BENGKULU, iNews.id - Presiden pertama Republik Indonesia (RI), Soekarno diasingkan ke Bengkulu selama empat tahun. Selain penurunan mental parah, Bung Karno juga sempat terkena Malaria yang nyaris merenggut nyawanya di Ende.
Terhitung sejak 1938 hingga 1942, Bung Karno menginjakkan kaki di provinsi berjuluk "Bumi Rafflesia", Bengkulu. Sebelum diasingkan di provinsi dengan 10 kabupaten ini.
Bung Karno konsisten melawan penjajah sempat diasingkan ke Kota Ende, Flores, Nusa Tenggara Timur (NTT). Di Ende, Bung Karno menempati rumah milik, Abdullah Ambuwaru.

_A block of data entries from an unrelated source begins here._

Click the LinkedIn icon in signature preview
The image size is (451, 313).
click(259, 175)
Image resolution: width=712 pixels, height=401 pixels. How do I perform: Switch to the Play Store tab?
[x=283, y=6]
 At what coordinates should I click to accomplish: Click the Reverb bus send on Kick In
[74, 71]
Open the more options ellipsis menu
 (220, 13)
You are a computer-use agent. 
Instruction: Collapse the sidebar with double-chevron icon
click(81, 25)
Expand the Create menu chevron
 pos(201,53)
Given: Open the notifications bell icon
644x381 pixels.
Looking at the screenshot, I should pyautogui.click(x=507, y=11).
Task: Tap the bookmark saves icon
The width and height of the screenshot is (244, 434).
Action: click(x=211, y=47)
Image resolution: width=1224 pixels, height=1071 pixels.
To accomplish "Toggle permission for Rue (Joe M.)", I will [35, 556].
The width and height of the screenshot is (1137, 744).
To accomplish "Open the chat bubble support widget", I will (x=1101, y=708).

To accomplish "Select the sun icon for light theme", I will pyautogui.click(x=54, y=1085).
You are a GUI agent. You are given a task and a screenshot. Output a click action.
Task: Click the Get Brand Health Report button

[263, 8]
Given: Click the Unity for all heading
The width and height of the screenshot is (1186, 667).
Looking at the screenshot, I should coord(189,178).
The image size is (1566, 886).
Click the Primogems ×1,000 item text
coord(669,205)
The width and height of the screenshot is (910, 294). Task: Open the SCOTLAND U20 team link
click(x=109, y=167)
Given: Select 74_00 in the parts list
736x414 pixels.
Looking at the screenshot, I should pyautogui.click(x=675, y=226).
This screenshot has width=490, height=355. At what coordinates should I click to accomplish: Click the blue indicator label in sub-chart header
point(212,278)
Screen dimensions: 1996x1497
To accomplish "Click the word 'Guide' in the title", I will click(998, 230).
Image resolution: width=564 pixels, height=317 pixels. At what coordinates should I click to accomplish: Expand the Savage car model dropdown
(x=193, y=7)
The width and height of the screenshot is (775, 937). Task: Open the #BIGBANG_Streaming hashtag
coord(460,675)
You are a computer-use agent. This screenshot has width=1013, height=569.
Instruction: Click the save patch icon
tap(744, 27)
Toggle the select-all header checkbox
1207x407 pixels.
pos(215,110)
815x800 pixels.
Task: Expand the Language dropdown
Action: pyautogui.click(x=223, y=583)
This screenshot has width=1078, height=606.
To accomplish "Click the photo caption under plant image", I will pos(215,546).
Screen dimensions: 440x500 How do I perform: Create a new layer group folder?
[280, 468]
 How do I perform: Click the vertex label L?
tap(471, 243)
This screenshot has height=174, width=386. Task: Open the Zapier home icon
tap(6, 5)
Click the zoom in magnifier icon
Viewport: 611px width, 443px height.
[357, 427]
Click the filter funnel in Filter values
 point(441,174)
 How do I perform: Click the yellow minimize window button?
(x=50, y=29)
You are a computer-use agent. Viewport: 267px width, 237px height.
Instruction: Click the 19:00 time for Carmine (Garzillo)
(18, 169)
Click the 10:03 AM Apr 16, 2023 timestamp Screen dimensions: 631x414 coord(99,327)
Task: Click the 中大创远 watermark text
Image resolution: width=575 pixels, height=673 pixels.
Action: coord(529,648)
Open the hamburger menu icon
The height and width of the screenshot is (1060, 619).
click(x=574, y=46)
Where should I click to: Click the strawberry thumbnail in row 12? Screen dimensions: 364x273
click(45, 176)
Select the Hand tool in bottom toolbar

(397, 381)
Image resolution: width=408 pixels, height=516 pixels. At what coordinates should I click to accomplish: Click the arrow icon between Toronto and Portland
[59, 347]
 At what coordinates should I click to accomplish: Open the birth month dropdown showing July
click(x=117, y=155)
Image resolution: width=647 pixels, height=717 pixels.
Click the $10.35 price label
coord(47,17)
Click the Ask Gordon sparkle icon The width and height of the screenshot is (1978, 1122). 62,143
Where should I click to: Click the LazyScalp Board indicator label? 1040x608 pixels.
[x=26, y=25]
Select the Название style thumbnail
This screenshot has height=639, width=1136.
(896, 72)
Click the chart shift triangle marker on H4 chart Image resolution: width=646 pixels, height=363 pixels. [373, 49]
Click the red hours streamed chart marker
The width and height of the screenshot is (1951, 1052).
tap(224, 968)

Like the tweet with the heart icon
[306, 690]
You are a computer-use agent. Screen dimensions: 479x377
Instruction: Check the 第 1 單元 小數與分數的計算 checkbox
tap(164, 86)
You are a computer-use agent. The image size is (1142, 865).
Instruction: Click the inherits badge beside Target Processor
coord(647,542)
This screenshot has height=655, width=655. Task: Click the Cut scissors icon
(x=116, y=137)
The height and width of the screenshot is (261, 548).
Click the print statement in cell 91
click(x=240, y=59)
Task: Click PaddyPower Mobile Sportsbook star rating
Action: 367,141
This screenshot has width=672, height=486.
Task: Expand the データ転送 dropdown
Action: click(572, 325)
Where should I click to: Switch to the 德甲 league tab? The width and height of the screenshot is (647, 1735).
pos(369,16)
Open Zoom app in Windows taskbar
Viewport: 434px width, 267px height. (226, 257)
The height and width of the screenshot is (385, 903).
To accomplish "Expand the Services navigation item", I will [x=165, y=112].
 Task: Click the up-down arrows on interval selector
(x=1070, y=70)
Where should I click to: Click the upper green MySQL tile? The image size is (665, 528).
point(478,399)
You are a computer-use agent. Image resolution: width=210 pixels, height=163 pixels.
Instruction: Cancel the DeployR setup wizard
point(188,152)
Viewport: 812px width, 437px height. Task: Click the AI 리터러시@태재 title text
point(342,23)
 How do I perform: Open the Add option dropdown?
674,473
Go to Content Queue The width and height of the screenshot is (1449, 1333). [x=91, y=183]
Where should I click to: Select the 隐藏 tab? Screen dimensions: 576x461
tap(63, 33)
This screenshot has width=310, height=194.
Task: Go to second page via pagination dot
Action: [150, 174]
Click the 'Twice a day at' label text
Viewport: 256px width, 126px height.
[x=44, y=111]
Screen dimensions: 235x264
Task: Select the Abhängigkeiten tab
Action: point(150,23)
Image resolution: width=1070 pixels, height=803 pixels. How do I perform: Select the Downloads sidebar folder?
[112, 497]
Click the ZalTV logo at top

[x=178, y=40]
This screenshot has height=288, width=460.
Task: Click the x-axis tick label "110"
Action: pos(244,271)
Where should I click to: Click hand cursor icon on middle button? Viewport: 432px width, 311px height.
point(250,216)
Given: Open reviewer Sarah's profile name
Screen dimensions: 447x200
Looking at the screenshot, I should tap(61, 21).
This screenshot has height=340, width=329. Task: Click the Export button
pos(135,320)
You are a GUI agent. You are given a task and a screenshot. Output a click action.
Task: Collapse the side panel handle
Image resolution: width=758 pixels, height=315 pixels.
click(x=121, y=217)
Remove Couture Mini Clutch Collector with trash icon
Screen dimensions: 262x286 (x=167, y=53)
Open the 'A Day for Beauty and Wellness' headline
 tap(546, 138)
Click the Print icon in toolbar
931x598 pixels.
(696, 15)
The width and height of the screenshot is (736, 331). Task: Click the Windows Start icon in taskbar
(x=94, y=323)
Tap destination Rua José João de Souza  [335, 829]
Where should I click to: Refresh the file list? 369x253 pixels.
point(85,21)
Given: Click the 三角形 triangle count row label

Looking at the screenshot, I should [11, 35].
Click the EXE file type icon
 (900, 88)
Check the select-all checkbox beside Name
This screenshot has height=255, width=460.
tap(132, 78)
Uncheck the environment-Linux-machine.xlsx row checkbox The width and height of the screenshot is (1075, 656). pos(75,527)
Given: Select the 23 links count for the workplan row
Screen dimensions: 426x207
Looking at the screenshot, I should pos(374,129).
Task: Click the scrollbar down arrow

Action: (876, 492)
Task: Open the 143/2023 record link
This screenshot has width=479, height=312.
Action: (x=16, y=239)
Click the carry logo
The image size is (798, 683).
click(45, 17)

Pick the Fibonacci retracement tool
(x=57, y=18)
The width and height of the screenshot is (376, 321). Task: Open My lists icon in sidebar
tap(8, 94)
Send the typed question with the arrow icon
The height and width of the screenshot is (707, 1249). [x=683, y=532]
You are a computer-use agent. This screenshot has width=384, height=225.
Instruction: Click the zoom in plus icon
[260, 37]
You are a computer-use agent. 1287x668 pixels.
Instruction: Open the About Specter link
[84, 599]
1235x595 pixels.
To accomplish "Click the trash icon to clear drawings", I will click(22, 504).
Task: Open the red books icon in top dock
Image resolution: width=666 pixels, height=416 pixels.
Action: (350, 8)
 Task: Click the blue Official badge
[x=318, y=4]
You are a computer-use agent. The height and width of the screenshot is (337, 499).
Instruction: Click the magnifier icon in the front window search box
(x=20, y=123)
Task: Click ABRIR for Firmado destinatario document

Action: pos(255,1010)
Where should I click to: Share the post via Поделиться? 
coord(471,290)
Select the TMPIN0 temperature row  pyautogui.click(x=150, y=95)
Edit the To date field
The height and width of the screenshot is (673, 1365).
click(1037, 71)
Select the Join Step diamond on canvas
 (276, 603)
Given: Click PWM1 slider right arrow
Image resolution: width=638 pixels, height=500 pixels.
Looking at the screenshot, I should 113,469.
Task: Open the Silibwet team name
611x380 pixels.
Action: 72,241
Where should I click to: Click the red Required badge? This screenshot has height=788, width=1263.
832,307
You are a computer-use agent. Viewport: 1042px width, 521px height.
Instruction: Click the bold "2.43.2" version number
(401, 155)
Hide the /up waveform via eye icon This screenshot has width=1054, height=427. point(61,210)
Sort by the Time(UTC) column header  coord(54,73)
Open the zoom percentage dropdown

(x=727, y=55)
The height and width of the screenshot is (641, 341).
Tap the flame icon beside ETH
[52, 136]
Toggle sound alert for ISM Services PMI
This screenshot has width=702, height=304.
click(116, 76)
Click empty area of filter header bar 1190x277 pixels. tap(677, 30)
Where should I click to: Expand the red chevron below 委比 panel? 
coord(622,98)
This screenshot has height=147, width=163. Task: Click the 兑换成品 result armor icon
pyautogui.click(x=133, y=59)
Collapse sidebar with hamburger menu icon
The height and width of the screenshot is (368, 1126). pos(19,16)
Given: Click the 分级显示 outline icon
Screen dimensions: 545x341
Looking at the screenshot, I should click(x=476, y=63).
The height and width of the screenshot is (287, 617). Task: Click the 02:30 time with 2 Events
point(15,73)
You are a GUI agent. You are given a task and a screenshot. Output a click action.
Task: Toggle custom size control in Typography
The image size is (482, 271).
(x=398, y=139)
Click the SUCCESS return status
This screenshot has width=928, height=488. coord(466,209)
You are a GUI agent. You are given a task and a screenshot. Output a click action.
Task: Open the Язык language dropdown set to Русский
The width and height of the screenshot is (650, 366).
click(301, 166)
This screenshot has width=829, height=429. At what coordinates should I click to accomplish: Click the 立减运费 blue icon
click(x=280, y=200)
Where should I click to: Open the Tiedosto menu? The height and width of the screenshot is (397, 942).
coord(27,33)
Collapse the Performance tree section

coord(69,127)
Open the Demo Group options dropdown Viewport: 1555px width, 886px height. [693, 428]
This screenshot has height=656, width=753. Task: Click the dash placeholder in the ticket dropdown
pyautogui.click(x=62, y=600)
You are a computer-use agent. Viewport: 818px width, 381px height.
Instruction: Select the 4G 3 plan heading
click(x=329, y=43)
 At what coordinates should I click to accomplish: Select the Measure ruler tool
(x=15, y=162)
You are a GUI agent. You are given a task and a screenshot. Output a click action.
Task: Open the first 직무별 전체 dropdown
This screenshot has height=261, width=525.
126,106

Di sana Bung Karno tinggal bersama istri, Inggit Ganarsih, ibu mertuanya Amsi serta anak angkat Soekarno, Ratna Djuami.
Di Ende, Bung Karno diasingkan selama 4 tahun terhitung sejak 1934 hinga 1938. Di sana, kondisi Bung Karno mengalami penurunan mental parah. Namun, berkat dukungan sang istri Inggit, secara perlahan kondisi Bung Karno mulai bangkit.
Hal tersebut ditandai dengan gejolak semangat Bung Karno untuk mulai memikirkan hobi seninya. Mulai dari melukis, menulis, memainkan biola dan berkeliling kota. Bahkan, presiden pertama RI ini juga mendirikan club sandiwara Kelimoetoe.
Dari club sandiwara itu Bung Karno dapat menyampaikan pemikiran-pemikiran tentang nasionalisme, kemerdekaan serta semangat gotong-royong.
Semasam di Ende, Bung Karno terkena malaria yang hampir merenggut nyawanya. Berita sakit kerasnya sampai ke telinga Muhammad Husin Thamrin.
Sehingga Thamrin mengajukan protes kepada Volksraad, agar Bung Karno dapat dipindahkan dari Ende guna mendapatkan perawatan lebih baik. Protes Thamrin sampai ke Den Haag Belanda, yang setuju memindahkan Bung Karno dari Ende.